USS Constitution “Old Ironsides” Earns Respect for the Nation


Today in History, August 18: 1812 – During the War of 1812, the USS Constitution defeats the Royal Navy Frigate Guerriere off Boston. It had been assumed that the Royal Navy had better ships, better commanders, better tactics than the young American Navy. On this date, the British sailors said their shot bounced off of the Constitution as if she were made of iron rather than wood, thus her historic name “Old Ironsides”.

The Frigate had originally been one of six ships built for defense and to fight Barbary Pirates.  The peace treaty ending the Barbary wars was signed on her deck.

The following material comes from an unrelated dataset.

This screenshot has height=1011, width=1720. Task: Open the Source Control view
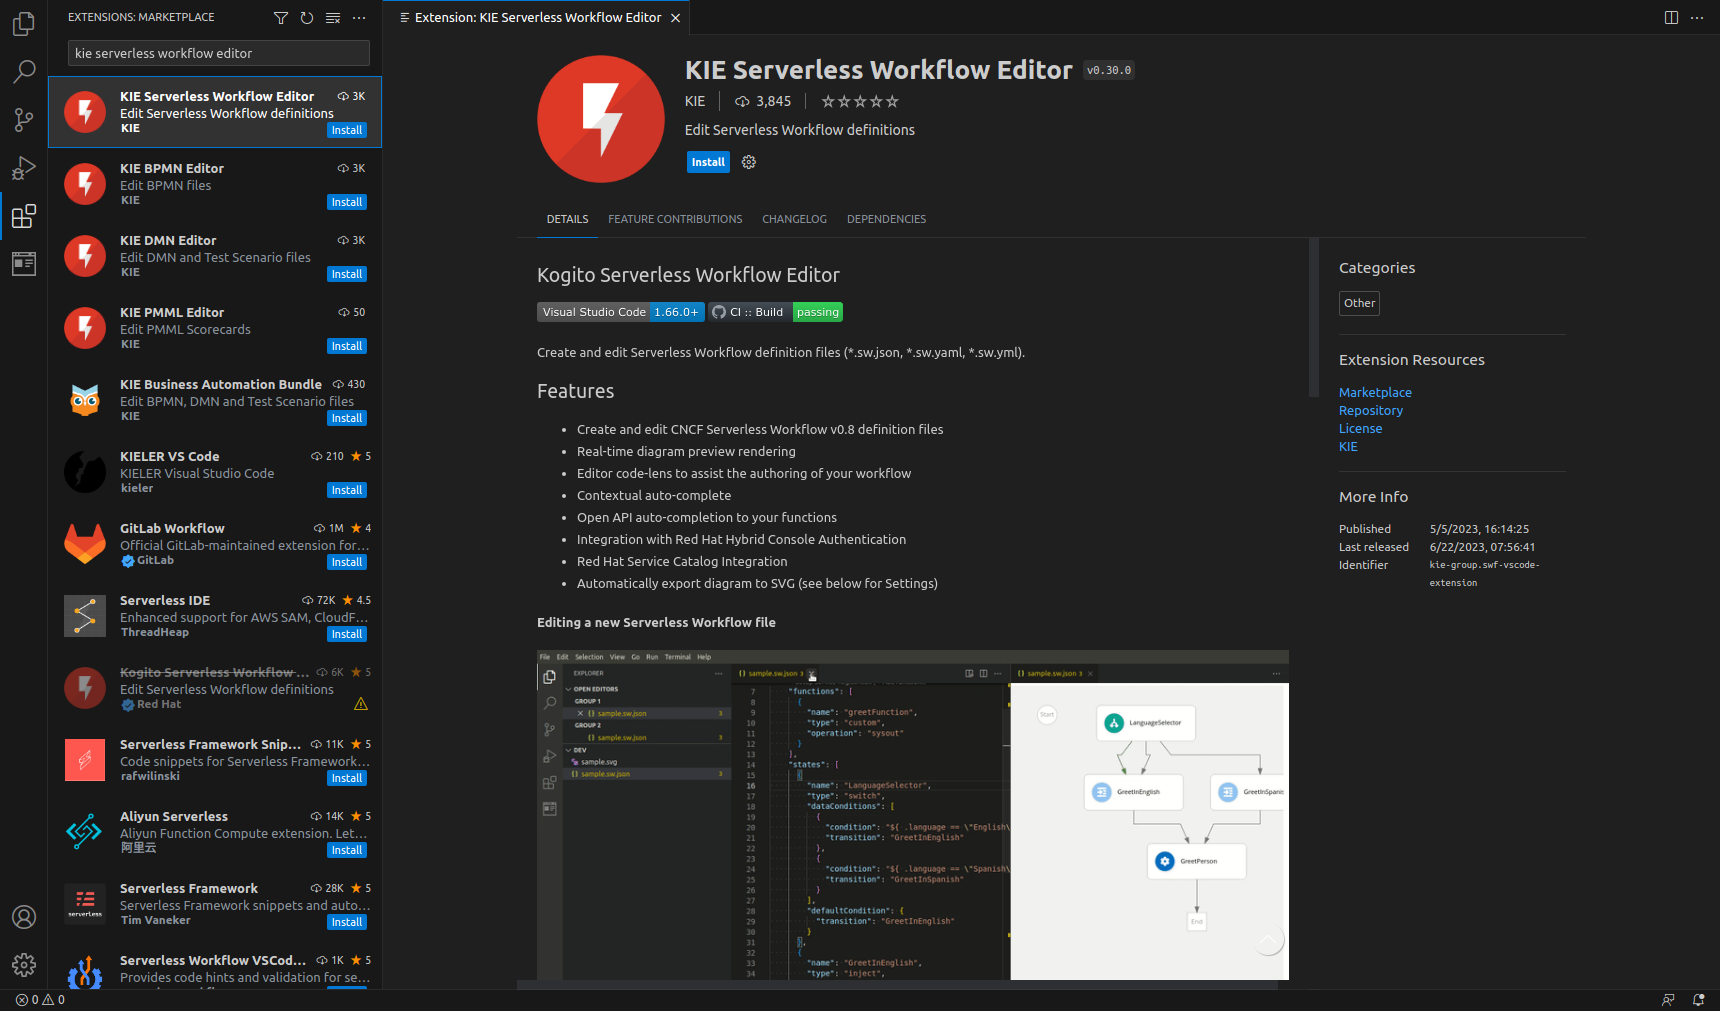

The American ship out maneuvered and out fought the British ship, de-masting her and leaving her a wreck. This was not to be a one time affair, either, as the Constitution went on to defeat 7 more of the King’s best during the war. From fighting Barbary Pirates to a world good will tour in the 1840’s, Old Ironsides served the nation well. Today she is the world oldest commissioned warship, docked at Charlestown Navy Yard in Boston.

She has been in the news lately as she was placed in dry dock and underwent and extensive refurbishment, returning to “sea” just recently.

Untimely Ends


Today in History, August 19: 1895 – An El Paso policeman, John Henry Selman, Sr, ends the notorious career of outlaw John Wesley Hardin in a bar in El Paso.

Hardin had killed many men…one allegedly just for snoring; he had idolized lawman Wild Bill Hickock…who had let him live once in a bad situation.  Hardin claimed to have killed 27 men before being sentenced to 25 years hard labor in 1878.  He would be released in 1894, now an attorney!

Hardin set up shop in El Paso, intending to keep straight, which didn’t last.  He was involved in some shady dealings involving a prostitute legal client, which ended with the death of her husband during the husband’s arrest by Texas Rangers.

John Selman, Senior’s son, John Selman, Jr., also an El Paso Constable, made an unrelated arrest of Hardin’s girlfriend / client,  On today’s date Hardin and Selman, Sr. argued in the street, as Hardin threatened Jr. and Sr.

And that turned out to be a mistake, for Selman, Sr. also had a checkered past.  He had been a Texas militia member during the Civil War, a lawman, outlaw, then lawman again.  He had already shot and killed another lawman…ironically with the last name “Outlaw” and been acquitted of murder charges.

Later the same day of the argument, Hardin was playing dice in the Acme Saloon when Selman, Sr. stepped into the bar and shot Hardin once in the back of the head, the added shots to his midsection to make sure of the result.

Within months of killing Hardin, in April, 1896, Selman got into an argument with US Deputy Marshal George Scarborough, who shot Selman dead with four shots.  Four years later to the day, Scarborough would be shot and killed in a gunfight with robbery suspects.

Hardin’s end was ironic, considering the man he idolized (although certainly did not emulate) died nearly the same way.  August 2, 1876, “Wild Bill” Hickok was shot in the back of the head while playing cards in a Deadwood, South Dakota saloon.